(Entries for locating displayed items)
++++++++++
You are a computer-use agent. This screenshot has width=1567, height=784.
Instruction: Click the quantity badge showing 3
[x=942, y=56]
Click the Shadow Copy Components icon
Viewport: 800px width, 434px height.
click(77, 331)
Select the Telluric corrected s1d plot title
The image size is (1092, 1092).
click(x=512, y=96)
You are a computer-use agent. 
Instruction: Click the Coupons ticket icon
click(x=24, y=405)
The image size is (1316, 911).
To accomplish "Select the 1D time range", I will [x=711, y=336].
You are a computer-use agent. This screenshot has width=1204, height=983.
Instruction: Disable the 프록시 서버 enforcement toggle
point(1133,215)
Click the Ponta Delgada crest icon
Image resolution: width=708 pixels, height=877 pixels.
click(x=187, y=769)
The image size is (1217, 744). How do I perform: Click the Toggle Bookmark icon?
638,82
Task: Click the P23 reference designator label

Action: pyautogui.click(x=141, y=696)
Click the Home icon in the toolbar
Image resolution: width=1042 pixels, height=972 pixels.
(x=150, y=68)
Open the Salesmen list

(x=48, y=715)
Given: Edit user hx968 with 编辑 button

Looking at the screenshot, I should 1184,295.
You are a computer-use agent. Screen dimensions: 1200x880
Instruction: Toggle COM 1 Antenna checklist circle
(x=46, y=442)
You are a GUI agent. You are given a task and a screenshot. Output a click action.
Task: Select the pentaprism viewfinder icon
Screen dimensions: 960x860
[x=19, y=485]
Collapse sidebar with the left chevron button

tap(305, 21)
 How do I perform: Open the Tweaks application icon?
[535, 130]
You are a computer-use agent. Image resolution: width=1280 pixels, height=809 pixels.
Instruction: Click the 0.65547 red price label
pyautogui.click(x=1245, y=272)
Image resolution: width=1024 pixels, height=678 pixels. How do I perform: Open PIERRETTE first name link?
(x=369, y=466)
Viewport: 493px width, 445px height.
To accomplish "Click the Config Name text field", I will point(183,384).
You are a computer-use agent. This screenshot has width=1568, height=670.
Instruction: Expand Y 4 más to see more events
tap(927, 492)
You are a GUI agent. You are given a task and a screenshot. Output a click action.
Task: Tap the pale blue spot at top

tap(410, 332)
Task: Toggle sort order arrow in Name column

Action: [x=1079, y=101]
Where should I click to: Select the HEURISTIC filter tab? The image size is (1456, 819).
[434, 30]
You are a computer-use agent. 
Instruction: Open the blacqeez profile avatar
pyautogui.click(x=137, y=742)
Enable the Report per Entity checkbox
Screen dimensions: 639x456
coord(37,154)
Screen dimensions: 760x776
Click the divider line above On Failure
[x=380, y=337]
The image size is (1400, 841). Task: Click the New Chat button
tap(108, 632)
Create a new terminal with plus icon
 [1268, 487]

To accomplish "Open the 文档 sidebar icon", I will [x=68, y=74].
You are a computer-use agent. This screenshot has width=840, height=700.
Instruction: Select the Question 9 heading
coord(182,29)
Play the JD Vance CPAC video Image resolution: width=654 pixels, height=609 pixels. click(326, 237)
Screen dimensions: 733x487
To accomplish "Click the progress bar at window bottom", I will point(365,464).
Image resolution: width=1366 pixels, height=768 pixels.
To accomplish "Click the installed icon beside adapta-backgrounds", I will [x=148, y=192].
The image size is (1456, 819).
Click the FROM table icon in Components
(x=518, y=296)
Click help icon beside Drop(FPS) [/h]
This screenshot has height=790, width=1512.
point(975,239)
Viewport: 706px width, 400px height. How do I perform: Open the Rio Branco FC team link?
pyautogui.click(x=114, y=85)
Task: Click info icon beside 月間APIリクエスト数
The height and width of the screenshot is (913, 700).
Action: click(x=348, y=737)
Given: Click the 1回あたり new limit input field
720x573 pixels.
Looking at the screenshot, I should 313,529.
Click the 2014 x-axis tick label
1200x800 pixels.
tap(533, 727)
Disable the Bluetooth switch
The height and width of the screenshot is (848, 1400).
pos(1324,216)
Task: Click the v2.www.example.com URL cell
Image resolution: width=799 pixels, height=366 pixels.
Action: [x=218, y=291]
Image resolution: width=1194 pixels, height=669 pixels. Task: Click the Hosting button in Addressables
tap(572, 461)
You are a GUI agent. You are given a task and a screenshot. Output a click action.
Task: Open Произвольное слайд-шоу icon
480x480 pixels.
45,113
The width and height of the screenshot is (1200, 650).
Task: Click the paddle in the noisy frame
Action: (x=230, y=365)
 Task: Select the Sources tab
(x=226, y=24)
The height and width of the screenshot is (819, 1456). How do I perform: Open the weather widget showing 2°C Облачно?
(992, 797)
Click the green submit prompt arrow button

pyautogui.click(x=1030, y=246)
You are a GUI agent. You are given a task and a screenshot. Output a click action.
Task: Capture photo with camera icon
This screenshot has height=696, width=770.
++++++++++
* Problem to work on
Rewrite the stretch from the start of the entries through the line containing "(x=150, y=68)" as a JSON list of strings, with one string per line and blank lines left out.

* Answer to this problem
[
  "You are a computer-use agent. This screenshot has width=1567, height=784.",
  "Instruction: Click the quantity badge showing 3",
  "[x=942, y=56]",
  "Click the Shadow Copy Components icon",
  "Viewport: 800px width, 434px height.",
  "click(77, 331)",
  "Select the Telluric corrected s1d plot title",
  "The image size is (1092, 1092).",
  "click(x=512, y=96)",
  "You are a computer-use agent. ",
  "Instruction: Click the Coupons ticket icon",
  "click(x=24, y=405)",
  "The image size is (1316, 911).",
  "To accomplish \"Select the 1D time range\", I will [x=711, y=336].",
  "You are a computer-use agent. This screenshot has width=1204, height=983.",
  "Instruction: Disable the 프록시 서버 enforcement toggle",
  "point(1133,215)",
  "Click the Ponta Delgada crest icon",
  "Image resolution: width=708 pixels, height=877 pixels.",
  "click(x=187, y=769)",
  "The image size is (1217, 744). How do I perform: Click the Toggle Bookmark icon?",
  "638,82",
  "Task: Click the P23 reference designator label",
  "Action: pyautogui.click(x=141, y=696)",
  "Click the Home icon in the toolbar",
  "Image resolution: width=1042 pixels, height=972 pixels.",
  "(x=150, y=68)"
]